Repeat exactly the lines that begin at the one containing "Stop the tweet animation playback" and end at the final line of the records; include no pictures and nothing else.

Records from a data source:
■ ■ ■ ■ ■ ■ ■

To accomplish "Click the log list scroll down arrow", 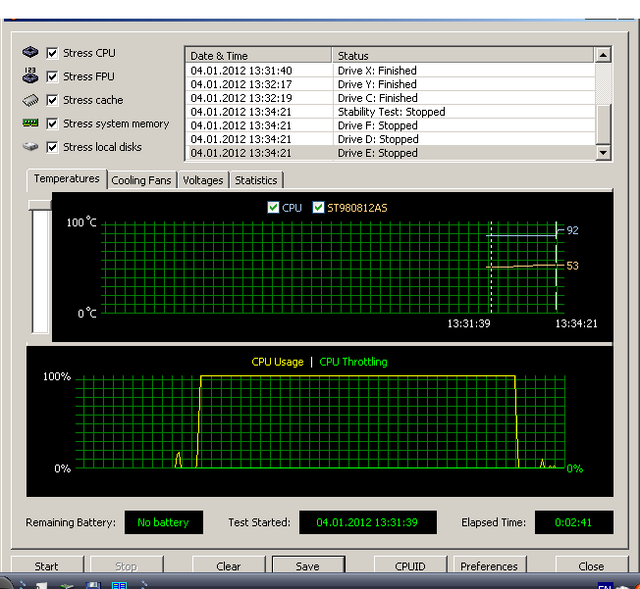I will pyautogui.click(x=602, y=153).
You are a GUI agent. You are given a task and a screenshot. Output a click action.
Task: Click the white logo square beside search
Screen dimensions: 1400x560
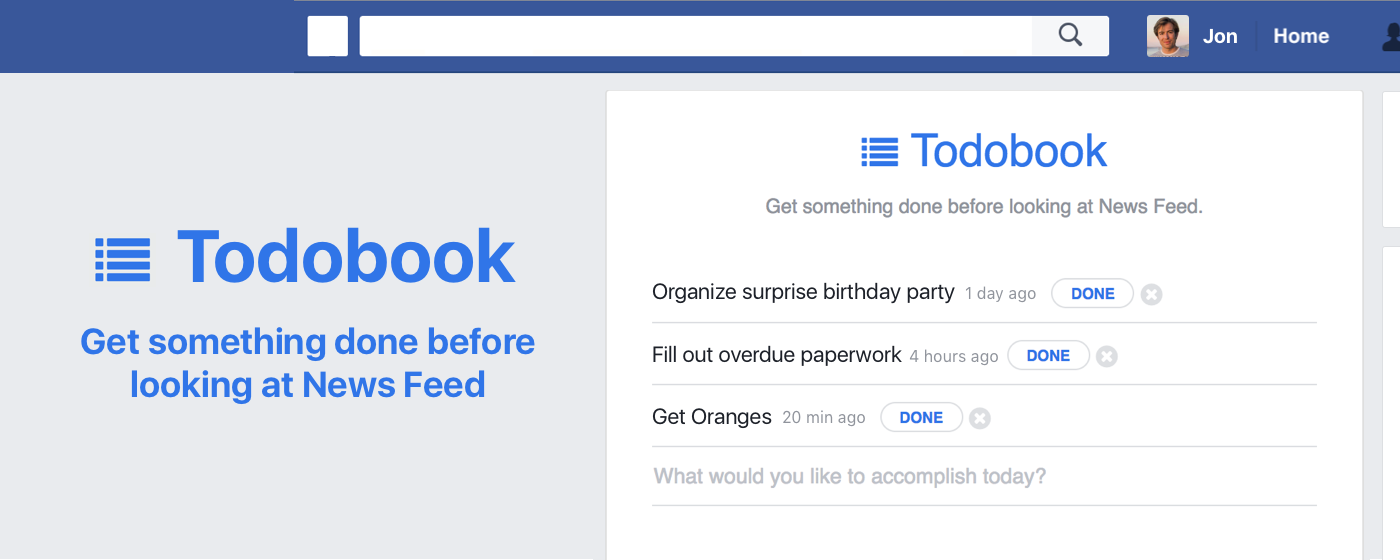point(328,36)
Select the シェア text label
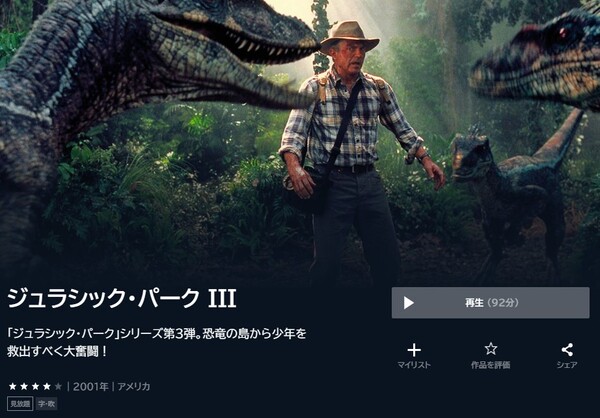Image resolution: width=600 pixels, height=418 pixels. (567, 365)
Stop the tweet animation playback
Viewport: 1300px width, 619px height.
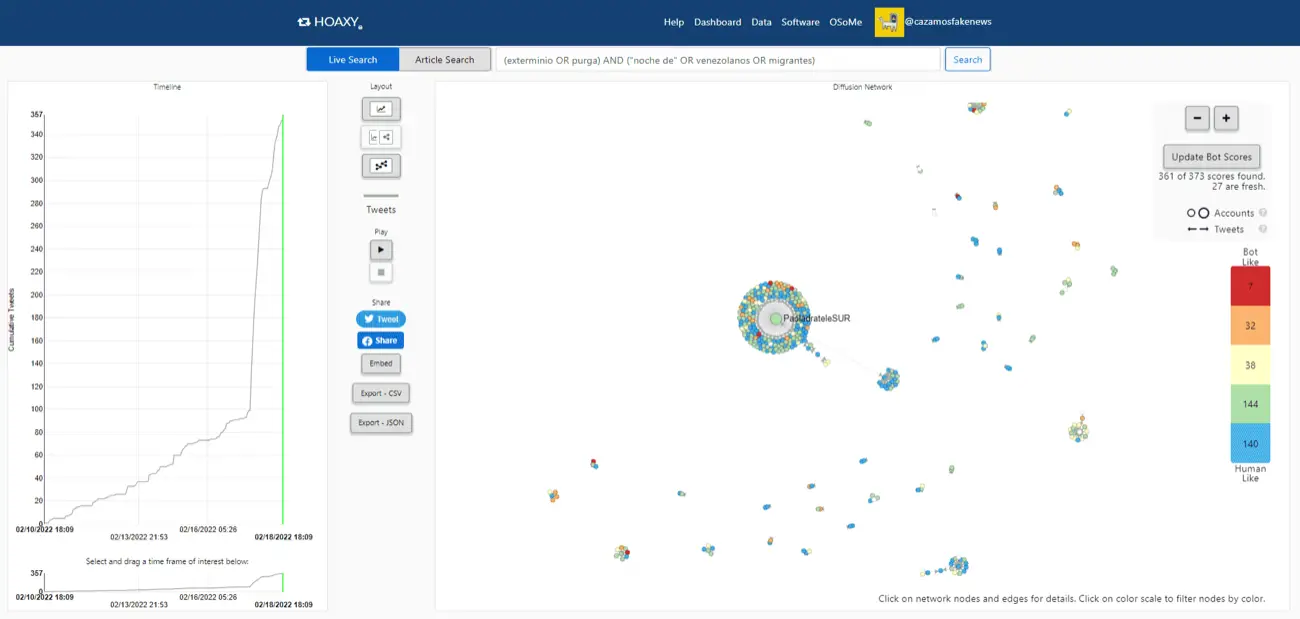pos(381,272)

■ ■ ■ ■ ■ ■ ■

## Reply to the exercise
Stop the tweet animation playback
Viewport: 1300px width, 619px height.
pos(381,272)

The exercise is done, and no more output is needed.